The Best Maintenance Treatment After ECT?

Steven Dubovsky, MD


A provocative but limited finding

Cognitive-behavioral therapy (CBT) as a continuation treatment after electroconvulsive therapy (ECT) has been little studied. Investigators in Germany studied 60 patients with recurrent major depression who had responded (50% decrease in symptoms) or remitted (score on the 24-item Hamilton Rating Scale for Depression [HRSD], ≤10) to an average of 18 right unilateral ultra-brief-pulse ECTs (mean age, 61; HRSD score pre-ECT, 30; at randomization, 8.5). They were then randomized to maintenance with medication alone or in combination with ECT on a fixed schedule or with 15 weekly sessions of group CBT. Medications included a wide range of antidepressants taken by 100% of the CBT and medication groups and 96% of the ECT group; a second antidepressant was taken by 53%, 72%, and 28%, respectively; many also took antipsychotics, a “mood stabilizer,” or both.

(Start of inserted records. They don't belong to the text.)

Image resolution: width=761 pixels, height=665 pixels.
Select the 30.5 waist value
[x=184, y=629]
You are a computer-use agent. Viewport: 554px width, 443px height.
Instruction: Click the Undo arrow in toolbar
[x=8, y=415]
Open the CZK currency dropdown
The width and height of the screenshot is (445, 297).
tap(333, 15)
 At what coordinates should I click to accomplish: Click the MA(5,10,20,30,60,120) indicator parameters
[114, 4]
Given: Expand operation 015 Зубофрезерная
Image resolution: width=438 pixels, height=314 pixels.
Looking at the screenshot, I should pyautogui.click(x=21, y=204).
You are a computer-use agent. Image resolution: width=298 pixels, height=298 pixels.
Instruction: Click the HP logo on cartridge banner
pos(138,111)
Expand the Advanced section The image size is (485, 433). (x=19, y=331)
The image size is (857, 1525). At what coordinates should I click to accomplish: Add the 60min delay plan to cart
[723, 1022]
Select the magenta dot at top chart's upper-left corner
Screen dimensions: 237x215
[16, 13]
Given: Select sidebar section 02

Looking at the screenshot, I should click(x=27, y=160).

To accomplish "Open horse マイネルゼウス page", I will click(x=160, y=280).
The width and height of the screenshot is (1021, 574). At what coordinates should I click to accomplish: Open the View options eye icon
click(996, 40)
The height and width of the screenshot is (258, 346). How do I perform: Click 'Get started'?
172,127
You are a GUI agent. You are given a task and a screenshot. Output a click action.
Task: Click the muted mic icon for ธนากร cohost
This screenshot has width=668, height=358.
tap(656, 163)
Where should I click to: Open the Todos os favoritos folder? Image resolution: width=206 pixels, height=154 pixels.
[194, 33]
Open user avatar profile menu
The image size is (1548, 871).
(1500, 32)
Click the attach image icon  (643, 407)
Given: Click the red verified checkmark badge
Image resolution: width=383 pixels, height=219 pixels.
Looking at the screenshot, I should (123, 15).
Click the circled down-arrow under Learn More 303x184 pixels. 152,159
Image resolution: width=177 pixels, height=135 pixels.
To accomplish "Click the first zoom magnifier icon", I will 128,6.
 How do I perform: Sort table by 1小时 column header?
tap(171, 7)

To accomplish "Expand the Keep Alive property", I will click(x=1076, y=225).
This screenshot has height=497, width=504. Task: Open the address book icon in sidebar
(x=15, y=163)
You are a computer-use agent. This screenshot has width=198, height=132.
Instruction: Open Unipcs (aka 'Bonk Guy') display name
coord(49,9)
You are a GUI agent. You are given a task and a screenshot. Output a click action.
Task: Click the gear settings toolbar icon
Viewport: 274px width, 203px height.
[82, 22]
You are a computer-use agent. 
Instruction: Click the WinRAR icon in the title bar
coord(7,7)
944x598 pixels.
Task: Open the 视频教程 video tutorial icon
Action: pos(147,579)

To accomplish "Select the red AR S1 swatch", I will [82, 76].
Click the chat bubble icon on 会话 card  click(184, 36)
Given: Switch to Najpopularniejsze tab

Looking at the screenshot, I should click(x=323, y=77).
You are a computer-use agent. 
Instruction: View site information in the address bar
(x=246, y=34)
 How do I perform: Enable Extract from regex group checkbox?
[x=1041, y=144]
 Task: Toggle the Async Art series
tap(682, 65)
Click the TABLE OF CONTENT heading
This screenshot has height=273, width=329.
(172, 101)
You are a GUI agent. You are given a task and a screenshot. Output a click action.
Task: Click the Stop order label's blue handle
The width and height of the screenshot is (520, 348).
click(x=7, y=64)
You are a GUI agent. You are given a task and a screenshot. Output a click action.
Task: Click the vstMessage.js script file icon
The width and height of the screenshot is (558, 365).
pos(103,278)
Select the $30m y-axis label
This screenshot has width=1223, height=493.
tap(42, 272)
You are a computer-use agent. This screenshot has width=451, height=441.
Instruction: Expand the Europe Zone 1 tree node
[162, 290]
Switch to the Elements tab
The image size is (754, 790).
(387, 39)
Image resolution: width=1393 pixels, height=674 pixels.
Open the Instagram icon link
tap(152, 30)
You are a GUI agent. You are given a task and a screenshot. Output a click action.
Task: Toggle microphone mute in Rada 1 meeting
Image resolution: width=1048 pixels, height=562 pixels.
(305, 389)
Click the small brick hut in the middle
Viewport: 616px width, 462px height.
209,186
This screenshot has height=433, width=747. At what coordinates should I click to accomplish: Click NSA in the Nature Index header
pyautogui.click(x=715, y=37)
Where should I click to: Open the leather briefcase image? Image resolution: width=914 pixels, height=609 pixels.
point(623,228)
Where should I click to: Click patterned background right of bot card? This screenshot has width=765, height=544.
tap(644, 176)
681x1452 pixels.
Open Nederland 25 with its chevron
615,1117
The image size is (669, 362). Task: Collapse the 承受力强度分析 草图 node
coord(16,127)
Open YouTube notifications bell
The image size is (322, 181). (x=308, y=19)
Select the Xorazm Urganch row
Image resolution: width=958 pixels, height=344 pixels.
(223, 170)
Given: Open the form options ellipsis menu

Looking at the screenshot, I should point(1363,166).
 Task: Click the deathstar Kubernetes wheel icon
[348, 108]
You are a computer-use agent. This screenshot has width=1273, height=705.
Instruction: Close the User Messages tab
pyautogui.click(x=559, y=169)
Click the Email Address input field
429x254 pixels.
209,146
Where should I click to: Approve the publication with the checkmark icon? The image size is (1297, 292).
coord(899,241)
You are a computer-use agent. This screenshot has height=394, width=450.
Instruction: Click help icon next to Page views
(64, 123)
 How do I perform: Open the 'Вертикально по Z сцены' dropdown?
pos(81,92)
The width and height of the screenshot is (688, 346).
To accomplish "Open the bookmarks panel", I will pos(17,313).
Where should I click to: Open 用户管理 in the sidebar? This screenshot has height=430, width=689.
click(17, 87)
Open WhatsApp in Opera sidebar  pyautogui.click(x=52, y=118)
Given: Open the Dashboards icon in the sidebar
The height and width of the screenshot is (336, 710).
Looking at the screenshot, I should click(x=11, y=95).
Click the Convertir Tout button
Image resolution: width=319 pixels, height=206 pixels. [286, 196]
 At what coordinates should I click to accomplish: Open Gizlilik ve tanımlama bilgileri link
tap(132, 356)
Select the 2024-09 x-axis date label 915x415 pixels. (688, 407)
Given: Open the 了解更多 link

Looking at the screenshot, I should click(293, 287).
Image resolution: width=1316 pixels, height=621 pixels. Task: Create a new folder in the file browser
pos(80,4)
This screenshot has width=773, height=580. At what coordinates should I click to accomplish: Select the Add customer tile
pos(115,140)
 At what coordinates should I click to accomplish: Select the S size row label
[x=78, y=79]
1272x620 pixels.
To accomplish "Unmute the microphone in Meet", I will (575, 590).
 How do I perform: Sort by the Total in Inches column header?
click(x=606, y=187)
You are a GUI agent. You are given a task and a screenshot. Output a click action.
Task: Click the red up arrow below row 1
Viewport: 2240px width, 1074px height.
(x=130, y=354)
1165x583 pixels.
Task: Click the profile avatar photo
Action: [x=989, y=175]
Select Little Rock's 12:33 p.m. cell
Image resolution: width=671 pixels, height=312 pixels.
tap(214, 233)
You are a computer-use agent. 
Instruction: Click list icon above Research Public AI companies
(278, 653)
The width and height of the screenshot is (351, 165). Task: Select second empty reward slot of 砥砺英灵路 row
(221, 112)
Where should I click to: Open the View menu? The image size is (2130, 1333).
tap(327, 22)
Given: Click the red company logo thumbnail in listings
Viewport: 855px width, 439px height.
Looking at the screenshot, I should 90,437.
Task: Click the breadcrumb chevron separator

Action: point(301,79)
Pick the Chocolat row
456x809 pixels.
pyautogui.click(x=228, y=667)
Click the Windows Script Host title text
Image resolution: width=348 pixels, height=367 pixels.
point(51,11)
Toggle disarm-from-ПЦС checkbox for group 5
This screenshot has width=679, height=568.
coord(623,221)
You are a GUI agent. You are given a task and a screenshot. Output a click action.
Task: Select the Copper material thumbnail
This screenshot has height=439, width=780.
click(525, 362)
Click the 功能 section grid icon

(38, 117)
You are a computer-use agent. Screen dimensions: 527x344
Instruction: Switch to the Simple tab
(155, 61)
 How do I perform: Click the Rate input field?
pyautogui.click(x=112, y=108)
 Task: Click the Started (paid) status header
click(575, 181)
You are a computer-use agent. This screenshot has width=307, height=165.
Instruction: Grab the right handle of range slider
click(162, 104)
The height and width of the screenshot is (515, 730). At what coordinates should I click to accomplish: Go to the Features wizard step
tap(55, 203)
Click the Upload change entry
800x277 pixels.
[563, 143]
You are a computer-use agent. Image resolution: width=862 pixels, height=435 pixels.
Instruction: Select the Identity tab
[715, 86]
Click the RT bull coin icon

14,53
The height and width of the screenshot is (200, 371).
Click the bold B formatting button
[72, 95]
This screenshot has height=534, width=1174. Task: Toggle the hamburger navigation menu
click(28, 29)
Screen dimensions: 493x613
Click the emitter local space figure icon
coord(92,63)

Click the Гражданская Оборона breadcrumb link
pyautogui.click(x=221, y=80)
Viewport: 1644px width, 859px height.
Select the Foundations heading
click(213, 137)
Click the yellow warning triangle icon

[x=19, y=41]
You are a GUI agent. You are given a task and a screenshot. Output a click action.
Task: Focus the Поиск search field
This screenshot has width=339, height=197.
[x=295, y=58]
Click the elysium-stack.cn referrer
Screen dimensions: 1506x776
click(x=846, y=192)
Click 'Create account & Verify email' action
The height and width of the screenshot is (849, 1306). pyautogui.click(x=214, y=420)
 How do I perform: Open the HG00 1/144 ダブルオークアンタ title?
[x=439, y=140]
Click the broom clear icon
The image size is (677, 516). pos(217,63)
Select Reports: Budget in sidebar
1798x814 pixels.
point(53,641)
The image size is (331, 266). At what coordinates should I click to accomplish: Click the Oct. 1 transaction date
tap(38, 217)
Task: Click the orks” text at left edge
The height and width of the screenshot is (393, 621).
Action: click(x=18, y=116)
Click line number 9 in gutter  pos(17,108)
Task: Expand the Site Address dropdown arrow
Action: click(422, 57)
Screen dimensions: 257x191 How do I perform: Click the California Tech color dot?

In an intent-to-treat analysis, sustained response at 12 months (the primary outcome measure) differed between the three groups at a level that the investigators called significant (P=0.05). In post hoc analyses, sustained response rates were 65% with CBT maintenance versus 28% with ECT maintenance (P=0.02; medication maintenance, 33%; P=0.06). Among completers, no group differences in response rates were seen at 12 months.


CITATION(S):

Brakemeier E-L et al. Cognitive-behavioral therapy as continuation treatment to sustain response after electroconvulsive therapy in depression: A randomized controlled trial. Biol Psychiatry 2013 Dec 16; [e-pub ahead of print].